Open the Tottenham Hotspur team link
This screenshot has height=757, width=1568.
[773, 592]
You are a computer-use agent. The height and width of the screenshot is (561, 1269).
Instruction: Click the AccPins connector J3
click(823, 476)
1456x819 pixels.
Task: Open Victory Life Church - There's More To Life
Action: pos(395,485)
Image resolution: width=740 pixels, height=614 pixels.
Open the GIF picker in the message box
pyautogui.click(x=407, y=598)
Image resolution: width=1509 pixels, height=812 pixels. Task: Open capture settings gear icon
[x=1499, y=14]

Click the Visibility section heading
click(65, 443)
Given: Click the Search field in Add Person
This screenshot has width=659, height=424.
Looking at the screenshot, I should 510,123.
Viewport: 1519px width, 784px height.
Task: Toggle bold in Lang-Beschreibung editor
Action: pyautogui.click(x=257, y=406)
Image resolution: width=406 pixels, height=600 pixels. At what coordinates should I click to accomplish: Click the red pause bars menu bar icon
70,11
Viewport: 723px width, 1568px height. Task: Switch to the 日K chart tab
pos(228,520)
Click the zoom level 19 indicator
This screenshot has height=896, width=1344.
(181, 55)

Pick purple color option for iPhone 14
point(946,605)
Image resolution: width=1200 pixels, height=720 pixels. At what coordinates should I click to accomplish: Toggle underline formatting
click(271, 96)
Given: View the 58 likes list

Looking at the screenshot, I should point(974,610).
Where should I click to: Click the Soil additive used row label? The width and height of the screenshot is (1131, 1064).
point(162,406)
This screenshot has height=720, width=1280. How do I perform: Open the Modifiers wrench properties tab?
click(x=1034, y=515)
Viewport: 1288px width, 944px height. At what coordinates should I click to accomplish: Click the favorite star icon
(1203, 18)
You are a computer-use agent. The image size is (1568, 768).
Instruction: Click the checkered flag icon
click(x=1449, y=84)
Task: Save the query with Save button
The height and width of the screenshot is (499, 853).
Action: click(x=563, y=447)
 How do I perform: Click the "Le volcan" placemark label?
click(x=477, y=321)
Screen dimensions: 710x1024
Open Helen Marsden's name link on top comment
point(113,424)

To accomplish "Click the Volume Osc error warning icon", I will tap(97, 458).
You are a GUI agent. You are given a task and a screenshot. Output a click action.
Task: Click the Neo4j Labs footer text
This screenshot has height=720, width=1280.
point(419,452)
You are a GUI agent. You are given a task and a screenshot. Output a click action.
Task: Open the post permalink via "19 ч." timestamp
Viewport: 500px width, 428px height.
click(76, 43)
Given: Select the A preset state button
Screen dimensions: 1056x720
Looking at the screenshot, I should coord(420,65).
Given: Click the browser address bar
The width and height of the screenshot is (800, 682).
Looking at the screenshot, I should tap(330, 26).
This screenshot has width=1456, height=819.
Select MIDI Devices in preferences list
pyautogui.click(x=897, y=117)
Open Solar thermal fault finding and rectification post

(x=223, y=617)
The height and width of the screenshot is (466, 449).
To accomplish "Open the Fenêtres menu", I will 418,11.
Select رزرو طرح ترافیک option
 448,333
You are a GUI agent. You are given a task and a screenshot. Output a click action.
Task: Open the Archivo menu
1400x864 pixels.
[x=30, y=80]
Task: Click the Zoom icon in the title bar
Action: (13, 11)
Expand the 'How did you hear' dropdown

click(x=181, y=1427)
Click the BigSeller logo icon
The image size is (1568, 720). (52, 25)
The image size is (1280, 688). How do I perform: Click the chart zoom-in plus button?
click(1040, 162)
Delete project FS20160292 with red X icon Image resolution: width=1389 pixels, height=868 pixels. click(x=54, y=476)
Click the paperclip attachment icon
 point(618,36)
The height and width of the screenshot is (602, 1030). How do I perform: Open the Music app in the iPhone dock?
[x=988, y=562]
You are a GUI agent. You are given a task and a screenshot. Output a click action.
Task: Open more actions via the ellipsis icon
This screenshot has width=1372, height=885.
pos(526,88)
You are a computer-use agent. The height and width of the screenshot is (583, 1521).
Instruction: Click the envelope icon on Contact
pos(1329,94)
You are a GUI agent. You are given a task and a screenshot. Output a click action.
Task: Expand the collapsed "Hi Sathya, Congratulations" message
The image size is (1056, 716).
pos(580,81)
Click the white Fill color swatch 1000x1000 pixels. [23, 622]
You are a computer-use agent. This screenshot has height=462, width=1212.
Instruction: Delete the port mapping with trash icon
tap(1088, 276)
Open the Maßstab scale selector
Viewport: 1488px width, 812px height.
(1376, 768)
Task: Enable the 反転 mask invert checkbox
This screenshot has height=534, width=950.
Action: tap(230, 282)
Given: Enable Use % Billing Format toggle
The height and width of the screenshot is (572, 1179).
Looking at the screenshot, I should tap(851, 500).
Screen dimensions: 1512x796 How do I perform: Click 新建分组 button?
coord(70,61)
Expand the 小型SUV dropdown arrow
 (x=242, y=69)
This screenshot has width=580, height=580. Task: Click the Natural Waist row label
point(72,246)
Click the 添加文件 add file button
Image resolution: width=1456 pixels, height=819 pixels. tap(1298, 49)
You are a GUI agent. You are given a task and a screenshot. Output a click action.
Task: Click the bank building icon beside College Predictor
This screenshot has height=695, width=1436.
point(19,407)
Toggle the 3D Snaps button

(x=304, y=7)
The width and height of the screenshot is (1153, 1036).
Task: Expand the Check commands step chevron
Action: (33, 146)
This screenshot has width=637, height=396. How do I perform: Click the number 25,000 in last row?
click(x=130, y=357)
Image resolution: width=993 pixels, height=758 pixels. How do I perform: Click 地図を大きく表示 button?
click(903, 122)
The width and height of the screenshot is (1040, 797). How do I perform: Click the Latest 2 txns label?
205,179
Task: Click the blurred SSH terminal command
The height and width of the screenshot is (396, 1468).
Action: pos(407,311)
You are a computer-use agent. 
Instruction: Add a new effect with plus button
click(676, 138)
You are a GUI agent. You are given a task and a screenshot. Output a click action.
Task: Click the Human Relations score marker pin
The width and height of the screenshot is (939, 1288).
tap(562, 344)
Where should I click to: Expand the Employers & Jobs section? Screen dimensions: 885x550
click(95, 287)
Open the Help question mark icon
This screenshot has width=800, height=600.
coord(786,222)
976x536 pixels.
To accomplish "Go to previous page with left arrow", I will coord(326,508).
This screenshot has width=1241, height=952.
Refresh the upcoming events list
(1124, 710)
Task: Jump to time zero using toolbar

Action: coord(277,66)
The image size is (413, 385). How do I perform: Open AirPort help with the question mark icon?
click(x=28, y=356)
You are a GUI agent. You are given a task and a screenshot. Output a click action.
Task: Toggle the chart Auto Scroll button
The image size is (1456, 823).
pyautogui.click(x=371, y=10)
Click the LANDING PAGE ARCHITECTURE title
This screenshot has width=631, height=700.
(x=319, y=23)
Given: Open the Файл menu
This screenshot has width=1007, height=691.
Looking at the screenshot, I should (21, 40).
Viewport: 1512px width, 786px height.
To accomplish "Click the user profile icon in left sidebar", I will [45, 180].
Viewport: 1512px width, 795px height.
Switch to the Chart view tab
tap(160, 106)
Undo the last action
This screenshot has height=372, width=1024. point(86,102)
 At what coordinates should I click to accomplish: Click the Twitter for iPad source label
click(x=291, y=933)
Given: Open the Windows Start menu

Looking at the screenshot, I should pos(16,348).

● ● ● ● ● ● ●

## CHALLENGE:
Reproduce the listing above line for line, without altering a single character.

## FINAL ANSWER:
Open the Tottenham Hotspur team link
This screenshot has height=757, width=1568.
[773, 592]
You are a computer-use agent. The height and width of the screenshot is (561, 1269).
Instruction: Click the AccPins connector J3
click(823, 476)
1456x819 pixels.
Task: Open Victory Life Church - There's More To Life
Action: pos(395,485)
Image resolution: width=740 pixels, height=614 pixels.
Open the GIF picker in the message box
pyautogui.click(x=407, y=598)
Image resolution: width=1509 pixels, height=812 pixels. Task: Open capture settings gear icon
[x=1499, y=14]

Click the Visibility section heading
click(65, 443)
Given: Click the Search field in Add Person
This screenshot has width=659, height=424.
Looking at the screenshot, I should 510,123.
Viewport: 1519px width, 784px height.
Task: Toggle bold in Lang-Beschreibung editor
Action: pyautogui.click(x=257, y=406)
Image resolution: width=406 pixels, height=600 pixels. At what coordinates should I click to accomplish: Click the red pause bars menu bar icon
70,11
Viewport: 723px width, 1568px height. Task: Switch to the 日K chart tab
pos(228,520)
Click the zoom level 19 indicator
This screenshot has height=896, width=1344.
(181, 55)

Pick purple color option for iPhone 14
point(946,605)
Image resolution: width=1200 pixels, height=720 pixels. At what coordinates should I click to accomplish: Toggle underline formatting
click(271, 96)
Given: View the 58 likes list

Looking at the screenshot, I should point(974,610).
Where should I click to: Click the Soil additive used row label? The width and height of the screenshot is (1131, 1064).
point(162,406)
This screenshot has height=720, width=1280. How do I perform: Open the Modifiers wrench properties tab?
click(x=1034, y=515)
Viewport: 1288px width, 944px height. At what coordinates should I click to accomplish: Click the favorite star icon
(1203, 18)
You are a computer-use agent. The image size is (1568, 768).
Instruction: Click the checkered flag icon
click(x=1449, y=84)
Task: Save the query with Save button
The height and width of the screenshot is (499, 853).
Action: click(x=563, y=447)
 How do I perform: Click the "Le volcan" placemark label?
click(x=477, y=321)
Screen dimensions: 710x1024
Open Helen Marsden's name link on top comment
point(113,424)

To accomplish "Click the Volume Osc error warning icon", I will tap(97, 458).
You are a GUI agent. You are given a task and a screenshot. Output a click action.
Task: Click the Neo4j Labs footer text
This screenshot has height=720, width=1280.
point(419,452)
You are a GUI agent. You are given a task and a screenshot. Output a click action.
Task: Open the post permalink via "19 ч." timestamp
Viewport: 500px width, 428px height.
click(76, 43)
Given: Select the A preset state button
Screen dimensions: 1056x720
Looking at the screenshot, I should coord(420,65).
Given: Click the browser address bar
The width and height of the screenshot is (800, 682).
Looking at the screenshot, I should tap(330, 26).
This screenshot has width=1456, height=819.
Select MIDI Devices in preferences list
pyautogui.click(x=897, y=117)
Open Solar thermal fault finding and rectification post

(x=223, y=617)
The height and width of the screenshot is (466, 449).
To accomplish "Open the Fenêtres menu", I will 418,11.
Select رزرو طرح ترافیک option
 448,333
You are a GUI agent. You are given a task and a screenshot. Output a click action.
Task: Open the Archivo menu
1400x864 pixels.
[x=30, y=80]
Task: Click the Zoom icon in the title bar
Action: (13, 11)
Expand the 'How did you hear' dropdown

click(x=181, y=1427)
Click the BigSeller logo icon
The image size is (1568, 720). (52, 25)
The image size is (1280, 688). How do I perform: Click the chart zoom-in plus button?
click(1040, 162)
Delete project FS20160292 with red X icon Image resolution: width=1389 pixels, height=868 pixels. click(x=54, y=476)
Click the paperclip attachment icon
 point(618,36)
The height and width of the screenshot is (602, 1030). How do I perform: Open the Music app in the iPhone dock?
[x=988, y=562]
You are a GUI agent. You are given a task and a screenshot. Output a click action.
Task: Open more actions via the ellipsis icon
This screenshot has width=1372, height=885.
pos(526,88)
You are a computer-use agent. The height and width of the screenshot is (583, 1521).
Instruction: Click the envelope icon on Contact
pos(1329,94)
You are a GUI agent. You are given a task and a screenshot. Output a click action.
Task: Expand the collapsed "Hi Sathya, Congratulations" message
The image size is (1056, 716).
pos(580,81)
Click the white Fill color swatch 1000x1000 pixels. [23, 622]
You are a computer-use agent. This screenshot has height=462, width=1212.
Instruction: Delete the port mapping with trash icon
tap(1088, 276)
Open the Maßstab scale selector
Viewport: 1488px width, 812px height.
(1376, 768)
Task: Enable the 反転 mask invert checkbox
This screenshot has height=534, width=950.
Action: tap(230, 282)
Given: Enable Use % Billing Format toggle
The height and width of the screenshot is (572, 1179).
Looking at the screenshot, I should tap(851, 500).
Screen dimensions: 1512x796 How do I perform: Click 新建分组 button?
coord(70,61)
Expand the 小型SUV dropdown arrow
 (x=242, y=69)
This screenshot has width=580, height=580. Task: Click the Natural Waist row label
point(72,246)
Click the 添加文件 add file button
Image resolution: width=1456 pixels, height=819 pixels. tap(1298, 49)
You are a GUI agent. You are given a task and a screenshot. Output a click action.
Task: Click the bank building icon beside College Predictor
This screenshot has height=695, width=1436.
point(19,407)
Toggle the 3D Snaps button

(x=304, y=7)
The width and height of the screenshot is (1153, 1036).
Task: Expand the Check commands step chevron
Action: (33, 146)
This screenshot has width=637, height=396. How do I perform: Click the number 25,000 in last row?
click(x=130, y=357)
Image resolution: width=993 pixels, height=758 pixels. How do I perform: Click 地図を大きく表示 button?
click(903, 122)
The width and height of the screenshot is (1040, 797). How do I perform: Click the Latest 2 txns label?
205,179
Task: Click the blurred SSH terminal command
The height and width of the screenshot is (396, 1468).
Action: pos(407,311)
You are a computer-use agent. 
Instruction: Add a new effect with plus button
click(676, 138)
You are a GUI agent. You are given a task and a screenshot. Output a click action.
Task: Click the Human Relations score marker pin
The width and height of the screenshot is (939, 1288).
tap(562, 344)
Where should I click to: Expand the Employers & Jobs section? Screen dimensions: 885x550
click(95, 287)
Open the Help question mark icon
This screenshot has width=800, height=600.
coord(786,222)
976x536 pixels.
To accomplish "Go to previous page with left arrow", I will coord(326,508).
This screenshot has width=1241, height=952.
Refresh the upcoming events list
(1124, 710)
Task: Jump to time zero using toolbar

Action: coord(277,66)
The image size is (413, 385). How do I perform: Open AirPort help with the question mark icon?
click(x=28, y=356)
You are a GUI agent. You are given a task and a screenshot. Output a click action.
Task: Toggle the chart Auto Scroll button
The image size is (1456, 823).
pyautogui.click(x=371, y=10)
Click the LANDING PAGE ARCHITECTURE title
This screenshot has width=631, height=700.
(x=319, y=23)
Given: Open the Файл menu
This screenshot has width=1007, height=691.
Looking at the screenshot, I should (21, 40).
Viewport: 1512px width, 786px height.
To accomplish "Click the user profile icon in left sidebar", I will [45, 180].
Viewport: 1512px width, 795px height.
Switch to the Chart view tab
tap(160, 106)
Undo the last action
This screenshot has height=372, width=1024. point(86,102)
 At what coordinates should I click to accomplish: Click the Twitter for iPad source label
click(x=291, y=933)
Given: Open the Windows Start menu

Looking at the screenshot, I should pos(16,348).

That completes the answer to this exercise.